I was always on Linux since Varsity but two years ago when I bought a gaming Laptop, it had Windows 11 on and worked great. I thought I would give it a chance and it was great especially for gaming. Luckily a lot of the open source software I was used to were available on windows. I also liked some of the Linux tools like the cmd tools being adopted by windows.
But yesterday, after two years of seeing issues pile up and the system degrading, I thought how is the grass back on the other side, since I am sick of this shit. Installed my go to distro, Mint, and god what a fucking idiot I feel like. Even if Windows improved since I used it back from 8, but how much has Linux improved in these last two years, like eons compared to windows. My system is smooth and fast, hell my Cyberpunk 2077 runs amazing, even better and less crashing with nothing more than install and no other settings from steam. Chef’s kiss
Windows 8 really was one of the worst in recent history. I’d personally put Win11 as second-worst since Vista. Sure it worked well enough, but so intrusive to both your workflow and privacy. I had trouble with my last attempt to switch to Linux for gaming, but I think it’s time to try again.
Yeah windows 8 was terrible. Windows 11 was not that bad, enjoyed it a bit, except that nagging feeling I am being mined for data. But what killed it for me is the instabilities, my PC stuttered and froze like crazy, and all they say is do a clean install. So I clean installed, Mint that is
Welcome back, brother.
Thanks
Your arrival back home was foretold in the man files. All is as it should be.

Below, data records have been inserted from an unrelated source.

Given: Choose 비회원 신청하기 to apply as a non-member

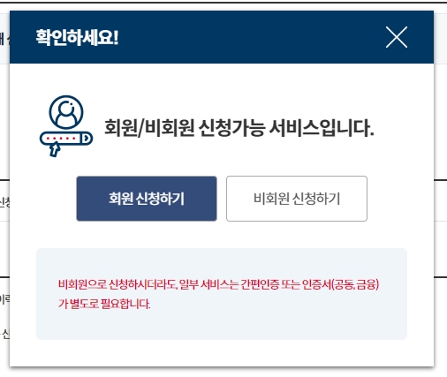Looking at the screenshot, I should 297,199.
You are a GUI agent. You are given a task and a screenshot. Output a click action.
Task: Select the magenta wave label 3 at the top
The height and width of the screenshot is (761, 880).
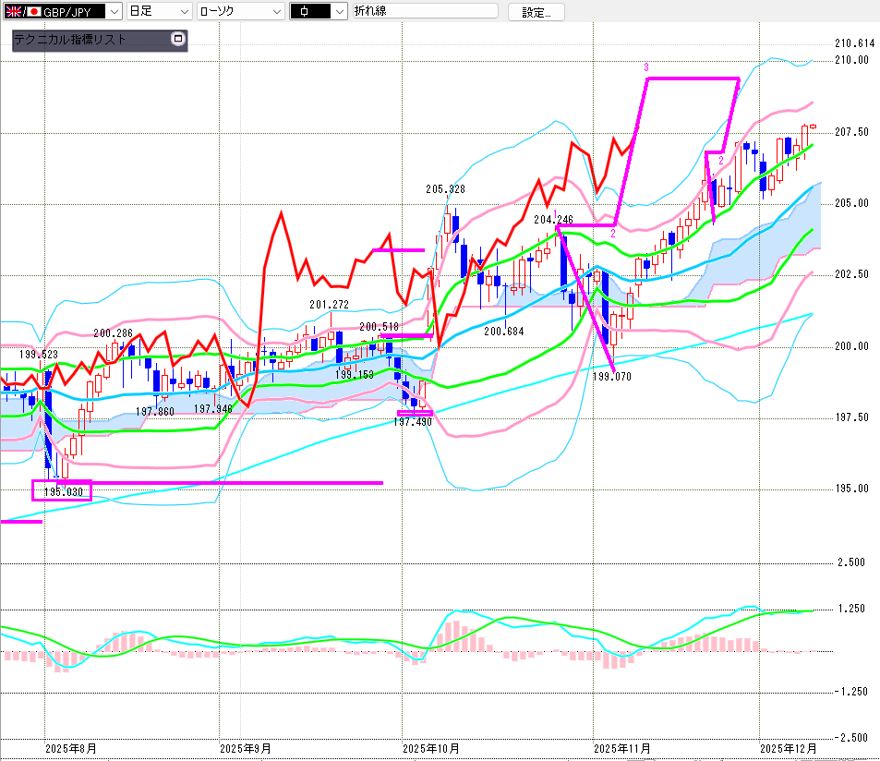tap(646, 66)
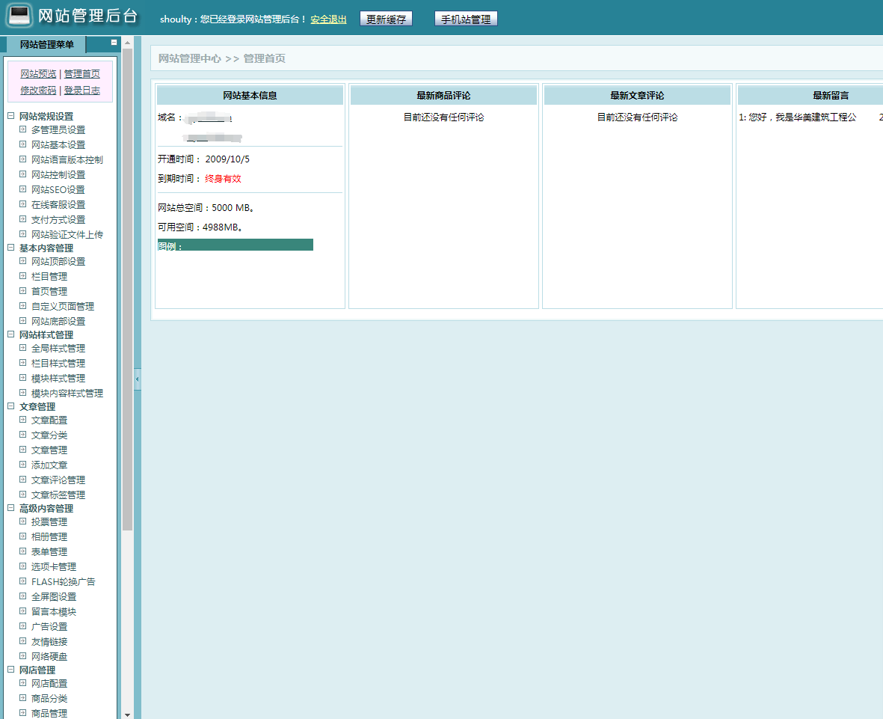
Task: Click the arrow icon beside 网络硬盘
Action: (23, 656)
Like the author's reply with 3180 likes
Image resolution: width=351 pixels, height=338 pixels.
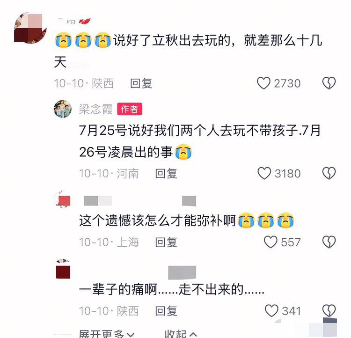[x=264, y=173]
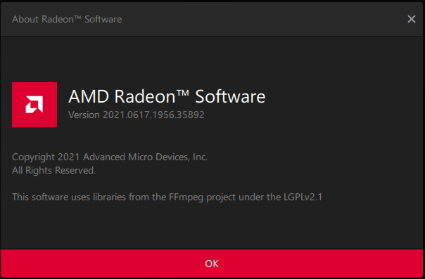Click the word 'Software' in the large heading

pyautogui.click(x=230, y=96)
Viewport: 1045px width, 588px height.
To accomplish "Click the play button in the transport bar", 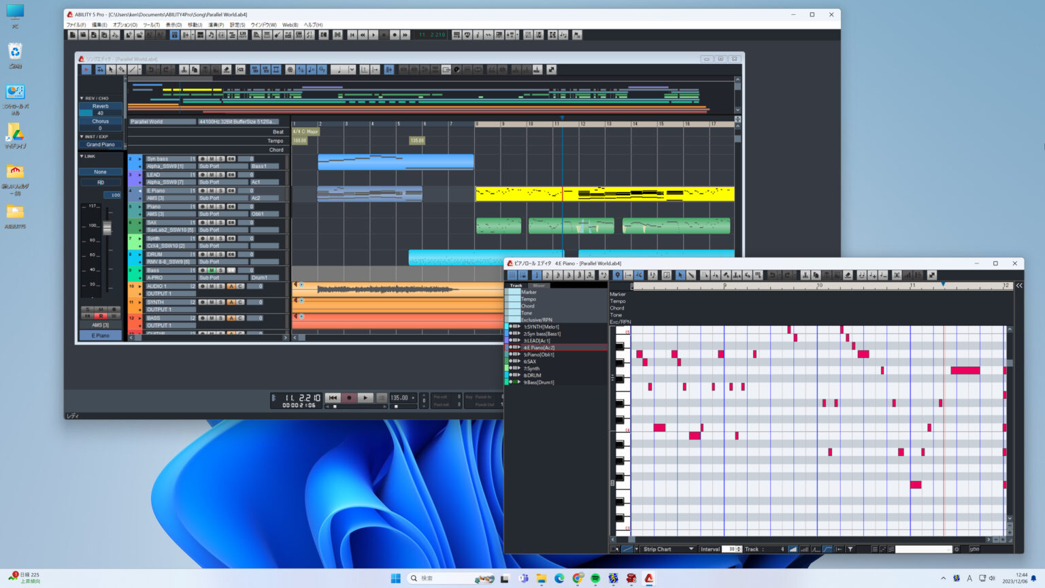I will [x=365, y=398].
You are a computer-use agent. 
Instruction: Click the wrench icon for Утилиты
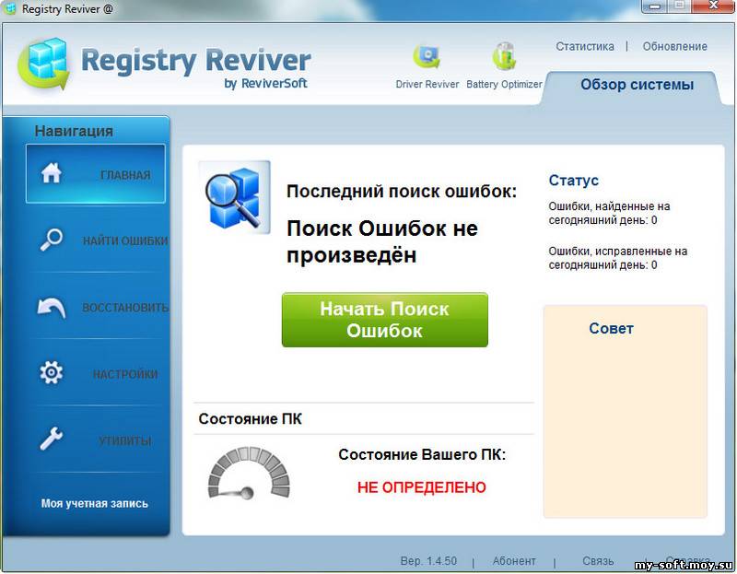[52, 439]
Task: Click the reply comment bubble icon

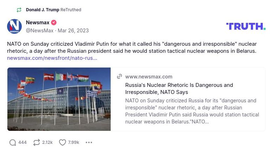Action: [13, 142]
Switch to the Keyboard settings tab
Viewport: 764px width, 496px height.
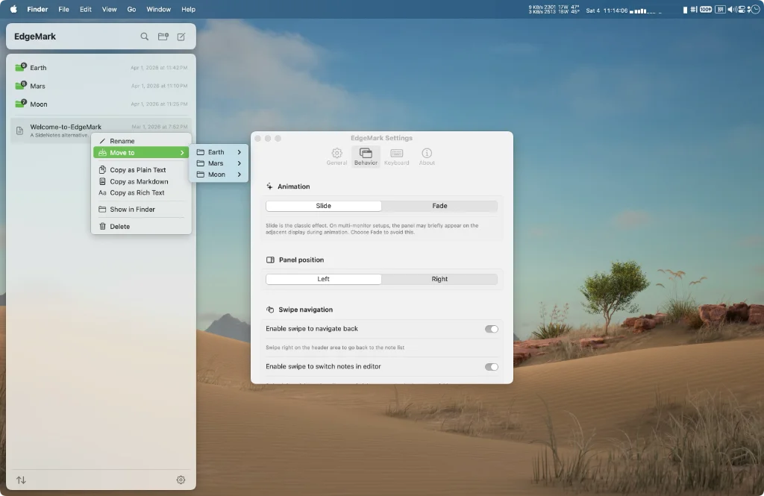tap(396, 157)
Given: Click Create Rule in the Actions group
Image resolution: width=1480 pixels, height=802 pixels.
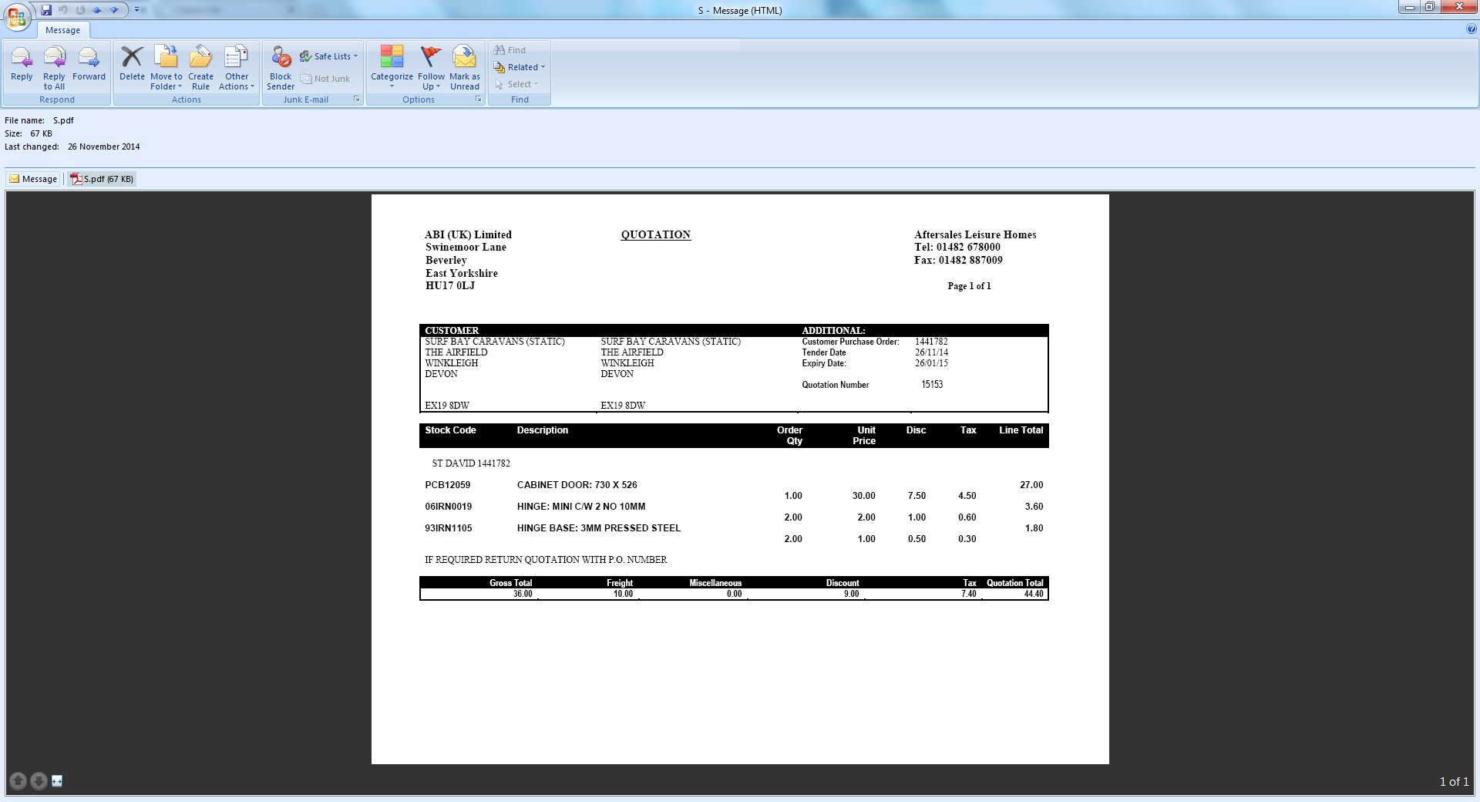Looking at the screenshot, I should click(200, 68).
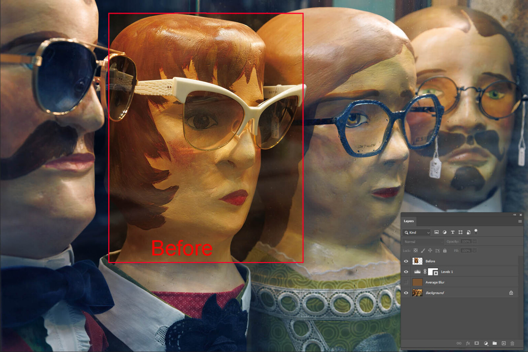
Task: Click the Create new layer icon
Action: (504, 343)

I see windows being used by managers at work and I’m soo happy I invested time in Linux so I can run it on my daily machines. It’s something that pays off every single day.
Also on Mint, only real issue I’ve encountered was trying to get my old gaming mouse working… What a cold med fueled rabbit hole that was while home from work for a few days. I think I understand the issue now, which is there is nothing written into the distro itself to support more than a 3 button mouse, so I would need to write in custom USB inputs after mapping them from the device. Wanted it bad enough at the time to actually go and see if input detection was able to see the extra mouse buttons, and it could, so I finally launched a game and tried rebinding to buttons to test it, and it just worked… I think I rebuilt from a snapshot about 4-5 times in the whole process trying to make sure I hadn’t messed up something else up while trying suggested fix after suggested fix, and remembering I had issues with the initial setup of the mouse software on windows thanks to .NET Framework 3.5. I don’t need extra mouse buttons for my DE badly enough to go through the whole process of custom inputs if it works the way I need it to in game, but it’s nice to know I have a “rainy day” project if I need one.
So true about Linux improving more rapidly than Windows, it’s incredible how the ecosystem has evolved just in the last few years while windows doddles along investing their dev resources into adding cloud and AI into all they’re offering.
How many times do I have to tell them I’m not interested in their AI crap on my Win10 box? I didn’t use Cortana, I’m not going to use this. Just make it stop!
Welcome back.
This weekend I finally joined the club of folks that install Mint on their parent’s aging laptops. I’m a Nix/Arch user btw and am very impressed with the ease of use and flexibility that Mint brings to the table.
Yeah, it’s a nice almost out of the box and getting started distro. I have tried Arch and Manjoro about 8 years ago, not for me, nice customisation but it is really too bleeding edge with the rough edges that go with it. After trying a crap load of distros I like the boringness of Mint
Are you running Cinnamon? I was impressed with the customization options out of the box and had to stop playing with it as I wanted to keep things fairly plain. Looking forward to later dropping it on a burner laptop for my own twiddling.
Yeah cinnamon, they have the balance of just enough customisation if you want to fiddle and plain enough that a noob can just start working with it
Steam really is a chef’s kiss. It makes it so easy these days to play a lot of games on Linux. So easy!
Yeah, Steam really is an asset and ally to Linux gaming scene. So glad the steam deck worked out for them after their failed steam machine failure, shows they don’t give up on their vision but also change and adapt to come up on top.